Kirit Densira is only a couple of days away from earning her wings and starting her apprenticeship as a trader. But when she breaks one of her city’s laws by attracting the attention of a monstrous predator, her life changes irrevocably, and she finds herself neck-deep in the city’s secrets.
The real star of Updraft is the setting. A city of living bone towers rising above the clouds, where people live within the hollowed out bone and flight is the only way to get around. It’s one of the most unique worlds that I’ve encountered so far, and the author has thought through a million little details that make it feel real – the availability of resources, the different occupations that people have, the way people eat and sleep, how farming would work – to name a few. The description of the world is what made me pick this book to read, and it was as cool as I was hoping it would be.
The rest of the book has quite a few rough edges. Kirit is a pretty typical teenager – takes everything that happens far too seriously, utterly convinced that she knows what she wants from life, and incredibly stubborn when the world doesn’t meet her expectations. This works to her advantage for the plot because the people she’s dealing with often aren’t acting with good faith, but it makes her an annoying protagonist, especially because the book is written in first person. It’s hard to empathize with her because we don’t know much about her and what she likes; we just know a lot about what she wants.

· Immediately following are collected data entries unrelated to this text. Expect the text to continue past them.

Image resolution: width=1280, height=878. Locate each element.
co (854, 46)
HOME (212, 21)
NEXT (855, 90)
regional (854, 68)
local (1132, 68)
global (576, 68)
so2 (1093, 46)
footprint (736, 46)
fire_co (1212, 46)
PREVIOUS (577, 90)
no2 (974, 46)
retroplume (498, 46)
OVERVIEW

The writing style and tone of this book reminded me a lot of Red Rising – lots of short sentences, first person, very determined and serious protagonist with no apparent sense of humour (or at least not one shown in the book). That isn’t bad, but it doesn’t work for me as well because I prefer some fun in my books, especially books where everyone’s flying! I mean, it’s really interesting how the author manages to make flying an everyday, unremarkable part of life, and there are some cool flying scenes, but I wanted a lot more.
One other thing I was disappointed about was that a lot of what happens towards the end is figured out by Kirit’s associates (kind of like the end of Catching Fire and most of Mockingjay, where Katniss has no idea what is going on and people are just telling her to do things) and it’s a bit boring to see events play out from Kirit’s perspective. For instance, most of the plot surrounding the wingbeaters was just hearsay (they think this, now they think that) but was really important to the plot.
I don’t want to imply that this was a bad book, it just didn’t work for me as well I had hoped. I really did enjoy the world, and the characterization was excellent – Kirit’s relationships with her mother and Sellis were particularly well written.